Exercise: In the records below, swap "fullscreen" for "full-screen" and write the lines out again with nothing else altered. Leave the pictures out.

Record set:
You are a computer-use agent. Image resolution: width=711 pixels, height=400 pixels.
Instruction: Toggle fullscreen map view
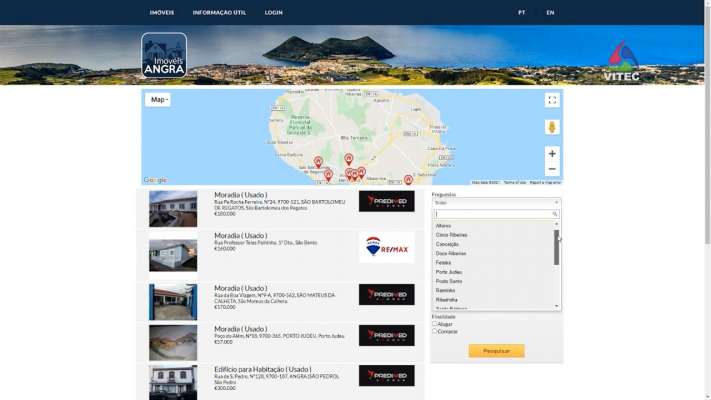point(552,100)
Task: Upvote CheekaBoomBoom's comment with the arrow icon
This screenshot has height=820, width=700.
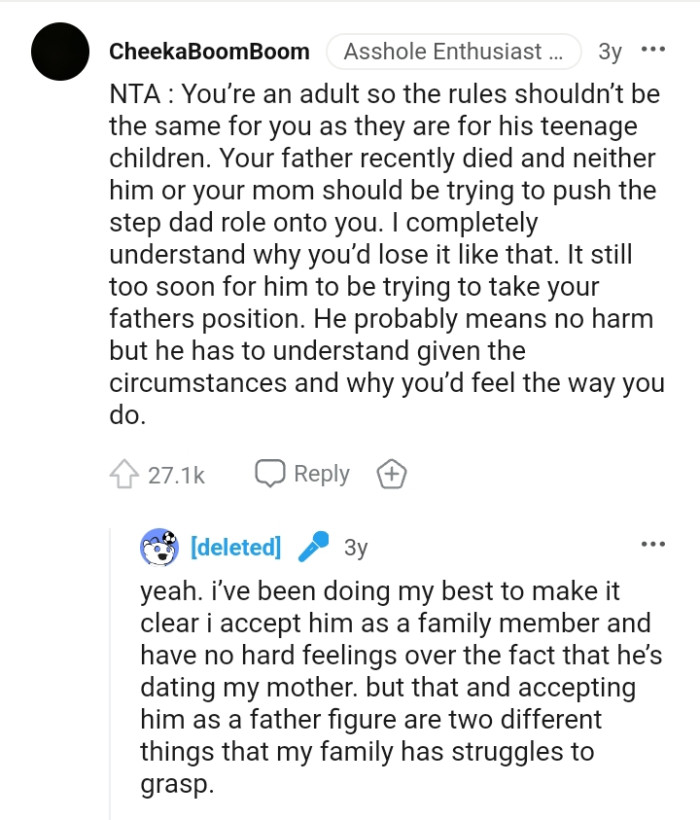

Task result:
You are a computer-use agent. Image resolution: width=711 pixels, height=400 pixels.
Instruction: Toggle full-screen map view
point(552,100)
Task: Upvote CheekaBoomBoom's comment with the arrow icon
This screenshot has height=820, width=700.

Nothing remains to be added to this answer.